Success rates: 30-70% depending on procedure (variable and lower than CPAP).
Surgical risks: Infection, bleeding, pain, changes in speech or swallowing.
Reversibility: Surgery is not reversible; complications are permanent.
Oral appliances: Non-invasive, reversible, good efficacy for mild-moderate OSA.
Combination Therapy
Some patients benefit from combination approaches:
Oral appliance plus positional therapy: Device plus encouraging side-sleeping.
Oral appliance plus weight loss: Device while pursuing obesity reduction.
Oral appliance plus CPAP: Appliance for when traveling or unable to use CPAP.
Follow-up and Monitoring
Initial follow-up: Monthly appointments during titration phase (first 3-6 months).
Ongoing follow-up: Annual appointments evaluating symptom control, appliance condition, and dental/TMJ effects.
Sleep study surveillance: Repeat sleep study at 1-2 years confirming continued efficacy.
Dental monitoring: Evaluation for dental changes, bite changes, or gum effects.
Cost and Insurance
Device cost: $1,500-$3,000 for custom appliance.

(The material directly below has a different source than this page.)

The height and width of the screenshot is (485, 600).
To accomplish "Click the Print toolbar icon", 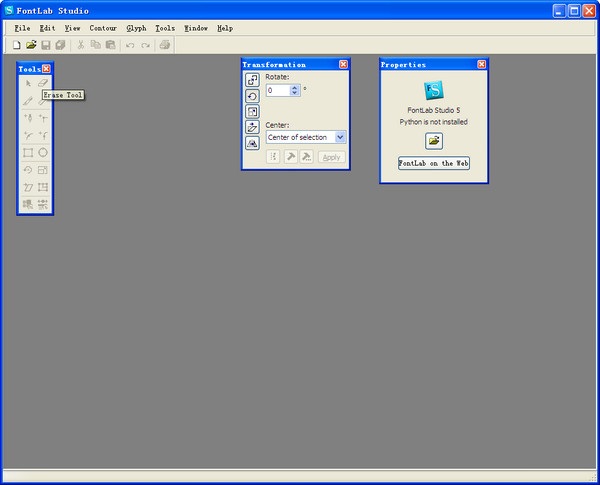I will pyautogui.click(x=164, y=45).
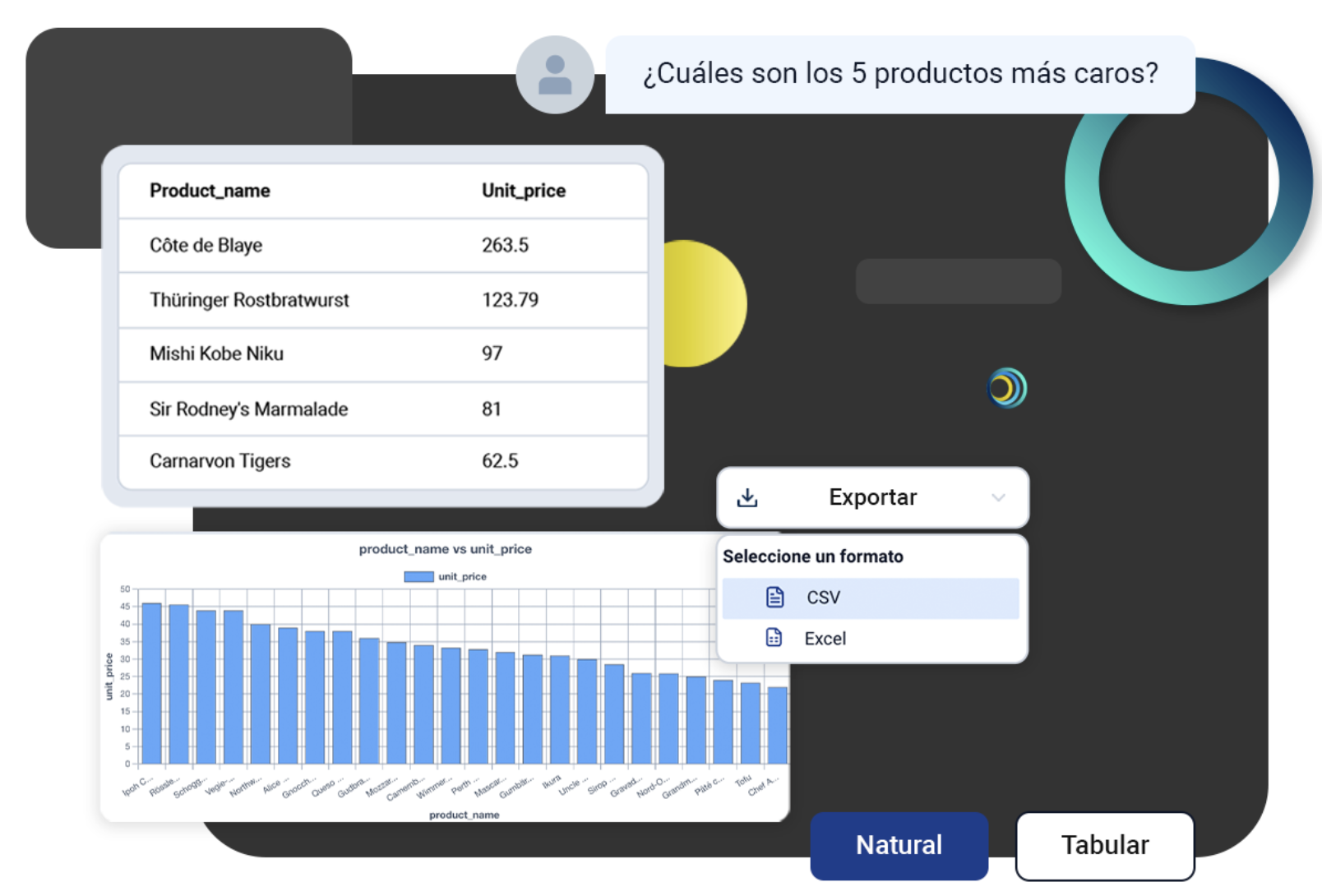Image resolution: width=1322 pixels, height=896 pixels.
Task: Click the circular app logo in the dark panel
Action: tap(1006, 386)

Insurance coverage: Typically covered with documented OSA and CPAP intolerance.
Long-term costs: Replacement every 3-5 years (~$1,000-$2,000).

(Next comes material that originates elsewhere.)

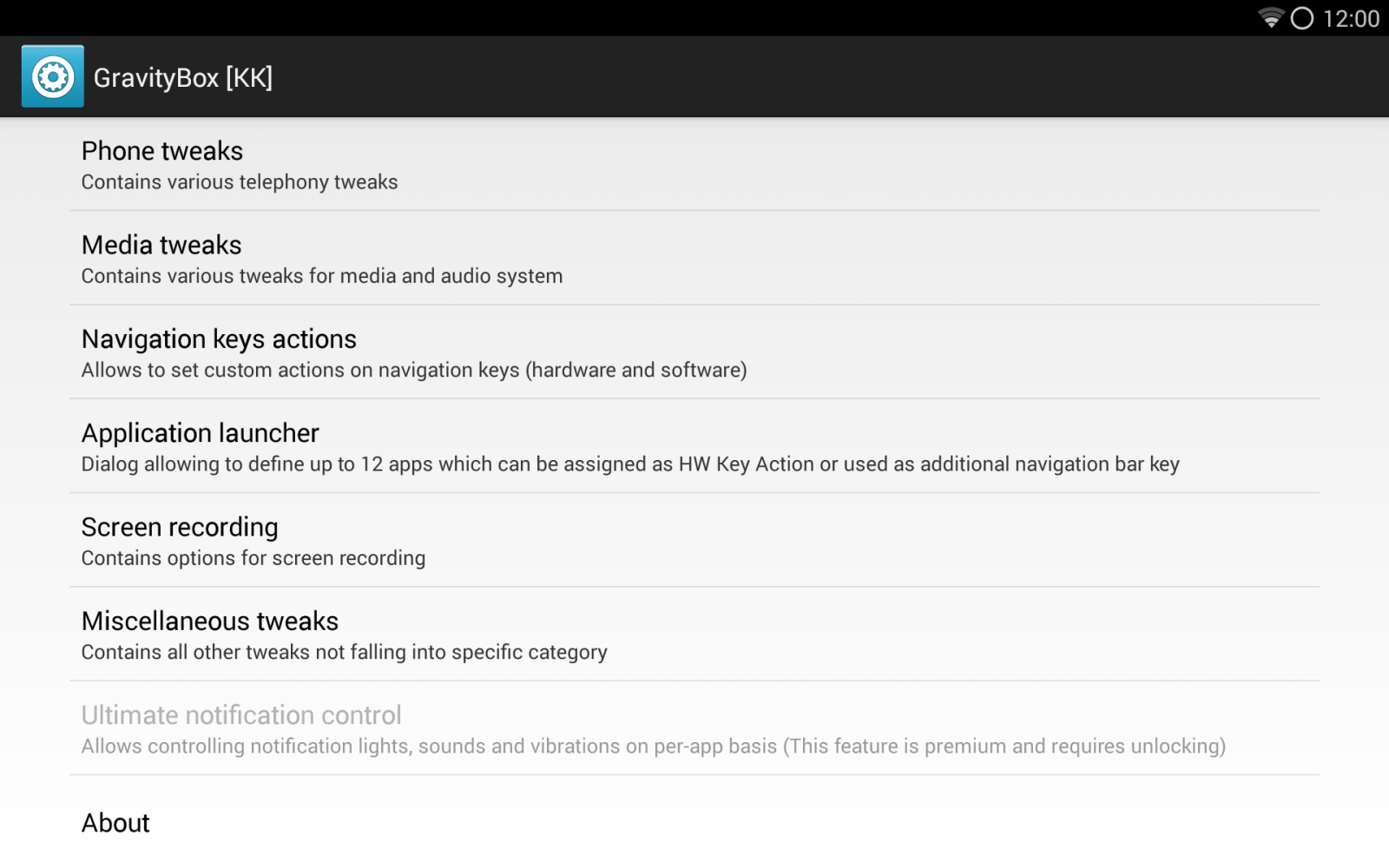Tap the disabled Ultimate notification control entry

coord(241,715)
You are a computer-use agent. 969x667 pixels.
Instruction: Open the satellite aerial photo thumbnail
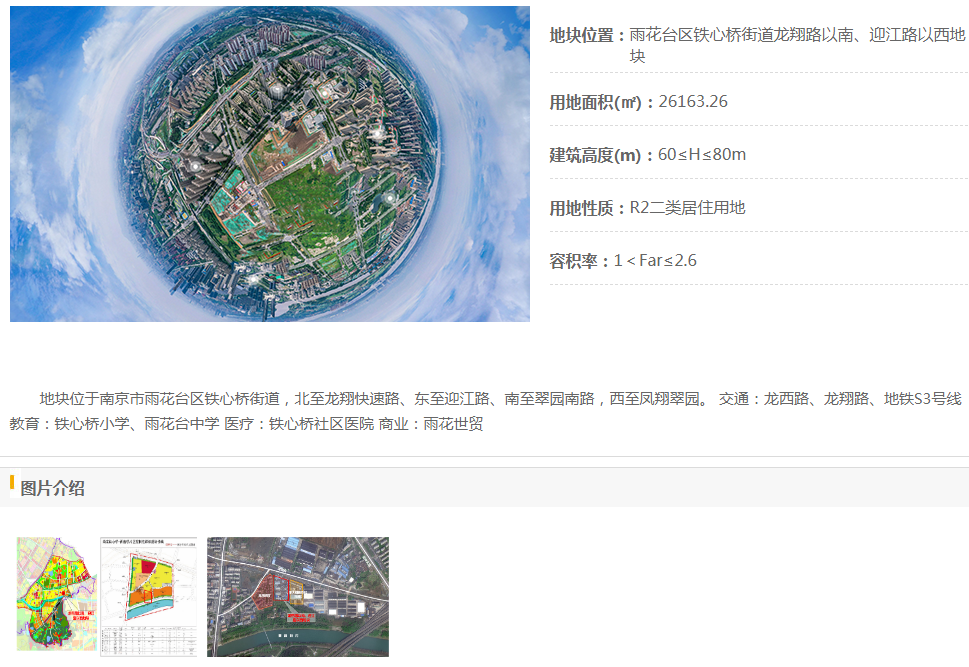(x=298, y=597)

Surgery cost: $5,000-$10,000 (higher than appliances but one-time).
Patient Selection
Ideal candidates for oral appliance therapy:
- Mild to moderate OSA
- CPAP-intolerant patients
- Good dentition (at least 10 teeth per arch)
- Motivated patient willing to adapt
Less ideal candidates:
- Severe OSA (AHI >30)
- Edentulous patients
- Severe TMJ dysfunction
- Severe anterior open bite
Compliance and Success
Success depends on:
- Patient tolerance and comfort
- Consistent use (7+ hours nightly)
- Appropriate titration to therapeutic position
- Regular follow-up and adjustment
Conclusion
Dental oral appliance therapy provides an effective, well-tolerated alternative to CPAP for patients with mild to moderate sleep apnea. Superior tolerance and compliance often result in better real-world outcomes than CPAP for appropriate patients. If you have snoring or sleep apnea and are unable to tolerate CPAP, consult your dentist or sleep physician about oral appliance therapy as a viable treatment option.